“Above all, it is the elegant gentleness in VanThorhout that distinguishes this solo from earlier work, while at the same time fluently reconciling different dance and cultural traditions into its own accessible and at times very surprising language of movement.”
#jury23
“Vulnerability and strength, Alexander Vantournhout never combined them so beautifully as in his new solo”
De Standaard
“Alexander Vantournhout could be called a contemporary Thor. Thanks to years of training in circus and martial arts, his rock-solid body has become the personification of male primal strength and discipline. A sculpture in its own right. The choreographer in Vantournhout dismantles exactly that image. It makes his new solo a clever (self-)critique that breaks stereotypes regarding toxic masculinity from within.”
De Standaard
Whether it be ancient gods, classical heroes, soldiers or athletes, the glorification of male power throughout history has often tended towards a celebration of war, aggression, and violence. Thor, to whom the title refers, is one of its most famous personifications of this. He can unleash a thunderstorm and lives on, to this day, as a superhero in Marvel comics and films, invariably depicted with his Mjölnir, a hammer with an incredibly short handle.
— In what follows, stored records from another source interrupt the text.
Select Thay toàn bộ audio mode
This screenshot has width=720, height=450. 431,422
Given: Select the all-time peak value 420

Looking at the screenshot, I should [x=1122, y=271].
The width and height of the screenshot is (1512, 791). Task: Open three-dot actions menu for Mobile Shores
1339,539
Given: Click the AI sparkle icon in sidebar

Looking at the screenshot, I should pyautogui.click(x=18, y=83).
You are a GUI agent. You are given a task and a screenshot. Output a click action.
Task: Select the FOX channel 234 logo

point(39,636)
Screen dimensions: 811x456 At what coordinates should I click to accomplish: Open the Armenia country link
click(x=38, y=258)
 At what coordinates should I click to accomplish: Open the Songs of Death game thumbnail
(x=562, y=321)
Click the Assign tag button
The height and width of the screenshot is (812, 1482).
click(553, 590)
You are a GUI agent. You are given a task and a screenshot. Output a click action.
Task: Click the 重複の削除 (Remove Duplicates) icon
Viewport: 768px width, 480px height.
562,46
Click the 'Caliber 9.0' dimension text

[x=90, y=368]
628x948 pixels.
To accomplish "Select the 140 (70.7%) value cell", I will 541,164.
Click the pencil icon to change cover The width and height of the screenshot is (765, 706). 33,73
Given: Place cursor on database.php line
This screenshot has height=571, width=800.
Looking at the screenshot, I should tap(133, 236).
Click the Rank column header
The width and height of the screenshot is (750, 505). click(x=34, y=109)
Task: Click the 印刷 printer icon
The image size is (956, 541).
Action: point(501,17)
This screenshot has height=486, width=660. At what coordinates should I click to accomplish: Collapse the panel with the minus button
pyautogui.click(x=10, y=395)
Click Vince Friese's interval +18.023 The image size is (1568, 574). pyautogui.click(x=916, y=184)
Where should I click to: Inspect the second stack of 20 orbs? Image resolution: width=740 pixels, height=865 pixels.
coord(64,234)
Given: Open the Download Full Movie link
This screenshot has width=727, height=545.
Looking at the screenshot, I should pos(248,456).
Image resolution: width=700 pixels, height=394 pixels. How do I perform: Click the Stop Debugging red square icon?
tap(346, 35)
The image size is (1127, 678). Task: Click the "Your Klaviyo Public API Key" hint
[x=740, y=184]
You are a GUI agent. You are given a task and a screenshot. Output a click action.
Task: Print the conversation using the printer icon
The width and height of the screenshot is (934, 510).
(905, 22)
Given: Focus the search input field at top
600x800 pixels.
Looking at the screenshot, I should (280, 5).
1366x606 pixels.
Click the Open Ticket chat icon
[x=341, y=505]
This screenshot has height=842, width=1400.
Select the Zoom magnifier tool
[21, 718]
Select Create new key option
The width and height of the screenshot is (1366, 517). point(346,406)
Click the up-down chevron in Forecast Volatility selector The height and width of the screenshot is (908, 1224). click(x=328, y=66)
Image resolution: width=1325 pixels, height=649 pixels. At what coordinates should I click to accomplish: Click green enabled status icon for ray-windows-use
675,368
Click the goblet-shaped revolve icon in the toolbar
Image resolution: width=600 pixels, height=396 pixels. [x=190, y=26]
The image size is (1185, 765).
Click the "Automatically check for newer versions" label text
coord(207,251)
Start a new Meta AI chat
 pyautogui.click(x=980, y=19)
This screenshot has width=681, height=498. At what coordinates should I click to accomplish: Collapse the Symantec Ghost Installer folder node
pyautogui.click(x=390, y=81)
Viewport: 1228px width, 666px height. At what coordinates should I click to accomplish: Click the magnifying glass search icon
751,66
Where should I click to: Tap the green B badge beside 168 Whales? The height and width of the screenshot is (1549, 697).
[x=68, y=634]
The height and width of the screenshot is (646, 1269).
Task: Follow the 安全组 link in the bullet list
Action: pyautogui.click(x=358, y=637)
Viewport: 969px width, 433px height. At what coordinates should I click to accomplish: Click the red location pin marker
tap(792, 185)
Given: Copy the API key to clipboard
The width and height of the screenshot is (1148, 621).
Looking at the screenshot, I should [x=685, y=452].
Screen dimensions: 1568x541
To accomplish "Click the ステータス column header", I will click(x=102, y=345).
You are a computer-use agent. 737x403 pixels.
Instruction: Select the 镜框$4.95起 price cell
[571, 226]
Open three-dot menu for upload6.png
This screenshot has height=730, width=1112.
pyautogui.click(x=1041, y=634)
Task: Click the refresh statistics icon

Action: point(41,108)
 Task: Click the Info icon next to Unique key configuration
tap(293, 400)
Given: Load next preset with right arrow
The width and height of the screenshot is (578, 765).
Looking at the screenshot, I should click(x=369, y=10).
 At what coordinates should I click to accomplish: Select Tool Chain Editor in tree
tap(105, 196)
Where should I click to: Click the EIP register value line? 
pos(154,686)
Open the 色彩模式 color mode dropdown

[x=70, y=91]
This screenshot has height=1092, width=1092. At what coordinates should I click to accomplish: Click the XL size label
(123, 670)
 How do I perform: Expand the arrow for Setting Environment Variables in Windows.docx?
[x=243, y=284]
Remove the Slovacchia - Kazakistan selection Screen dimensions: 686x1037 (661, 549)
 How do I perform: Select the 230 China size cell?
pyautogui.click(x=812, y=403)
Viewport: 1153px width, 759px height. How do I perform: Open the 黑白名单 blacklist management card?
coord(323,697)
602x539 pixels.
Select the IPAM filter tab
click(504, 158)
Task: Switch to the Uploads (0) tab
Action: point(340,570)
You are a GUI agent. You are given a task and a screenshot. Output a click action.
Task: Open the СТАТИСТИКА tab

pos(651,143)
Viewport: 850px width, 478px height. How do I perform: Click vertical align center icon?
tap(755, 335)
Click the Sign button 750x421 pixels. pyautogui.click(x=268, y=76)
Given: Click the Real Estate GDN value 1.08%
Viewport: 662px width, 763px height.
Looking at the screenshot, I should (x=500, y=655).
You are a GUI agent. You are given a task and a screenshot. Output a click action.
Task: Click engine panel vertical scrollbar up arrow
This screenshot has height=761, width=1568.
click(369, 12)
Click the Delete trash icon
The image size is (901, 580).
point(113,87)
In VanThorhout, Alexander comes on stage as Thor, with his own Mjölnir. As always in Alexander’s oeuvre, the relationship between object and performer quickly becomes ambiguous. When does one lose the strength to manipulate this heavy hammer, and when does the hammer take over and become uncontrollable? What if all these images of power disintegrate?
After a series of group choreographies, Alexander Vantournhout now returns to the stage alone.